Decolonization in Focus: A Bibliometric Analysis of Scientific Articles from 2010 to 2023
Why this work is in the frame
A frame that forgets how it found something cannot be audited. These are the routes that admitted this work.
Bibliographic record
Abstract
Background: Decolonization refers to the process of undoing or dismantling the systems and ideologies imposed during colonialism. Recognition of colonialism's enduring impacts has increased scholarly attention to conceptualizing and advancing decolonization. Methods: A systematic literature review approach was employed to analyze existing research on decolonization from 2010 to 2023. Quantitative bibliometric methods were used to extract metrics from publications and perform statistical analyses of trends.

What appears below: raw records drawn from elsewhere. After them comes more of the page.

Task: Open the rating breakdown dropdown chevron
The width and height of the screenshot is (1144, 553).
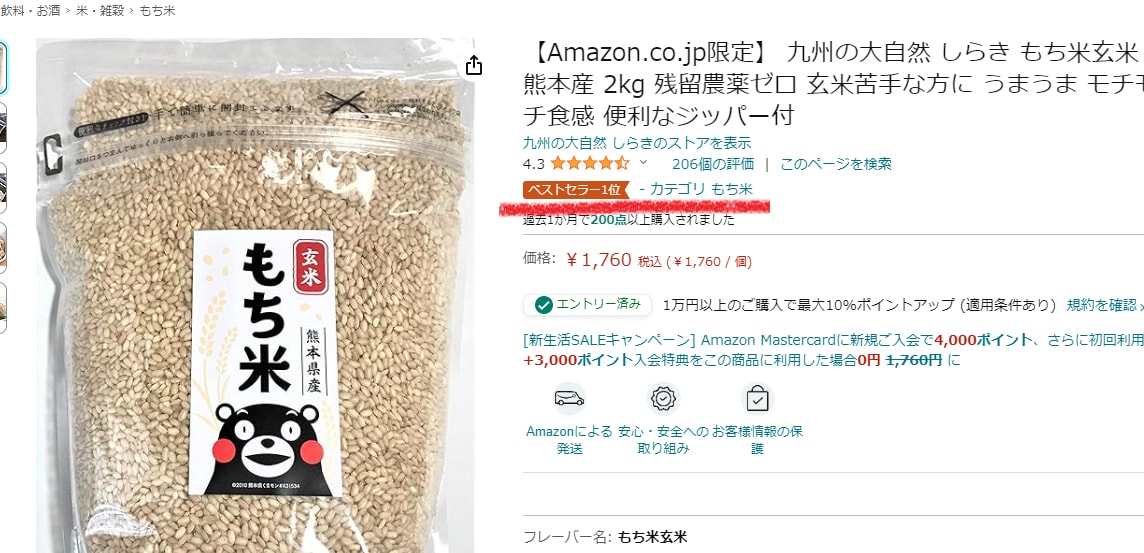Action: [x=644, y=163]
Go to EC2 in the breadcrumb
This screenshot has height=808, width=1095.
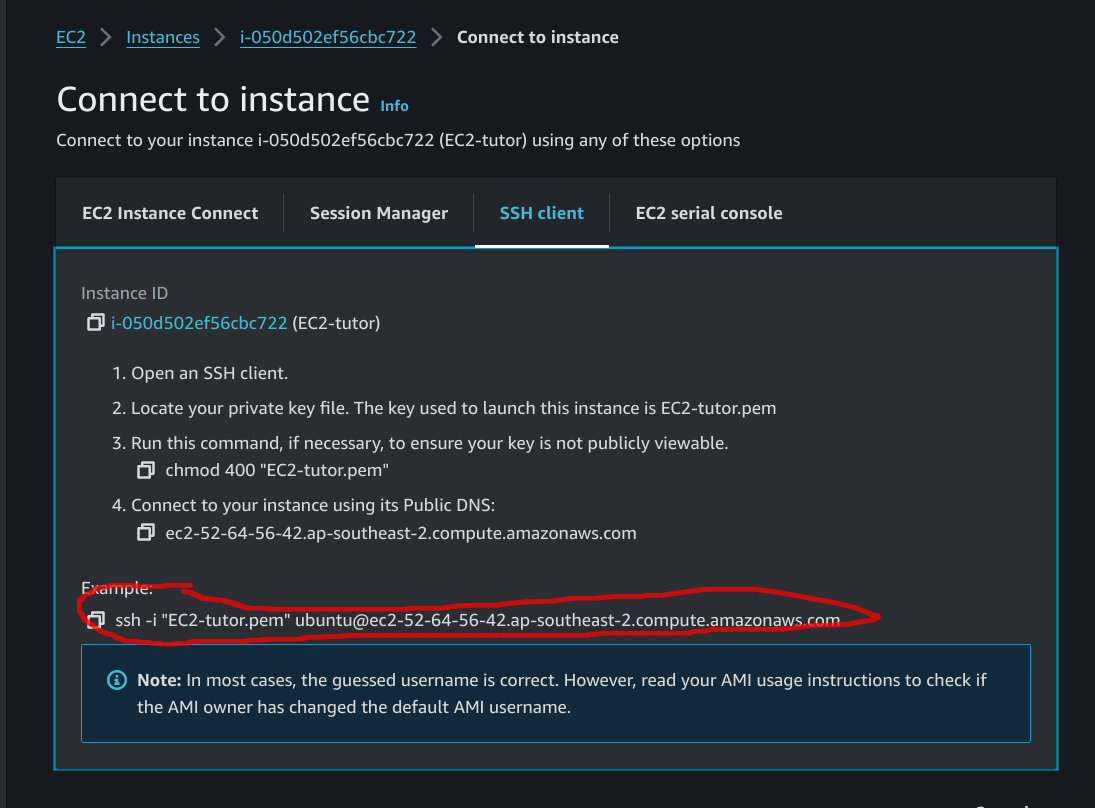tap(71, 38)
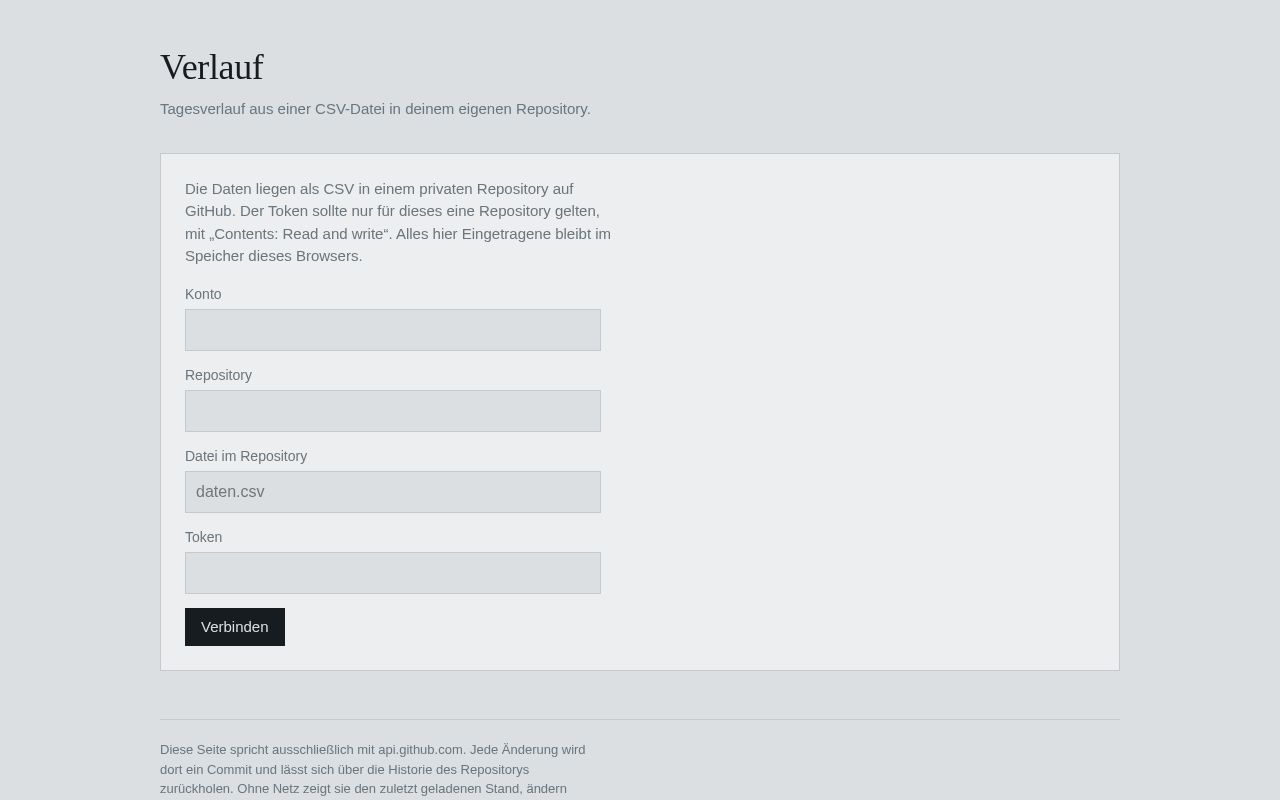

The Scopus database provided coverage of different four subjects. Results: A total of 980 documents were analyzed from 636 sources. Key findings include steady annual increases in production, with outputs doubling from 2019 to 2020. The United States, United Kingdom, Canada and South Africa contributed the most publications. "Decolonization", "colonialism" and population-centric keywords dominated. Conclusion: Decolonization remains an important topic of interdisciplinary and global research. Future work will be conducted on a comprehensive bibliometric analysis in this field. Novelty: This study applied bibliometric techniques to provide valuable information about quantifiable trends, relationships and gaps within the extensive body of decolonization. Network and clustering analyses revealed collaborative patterns and thematic developments over time.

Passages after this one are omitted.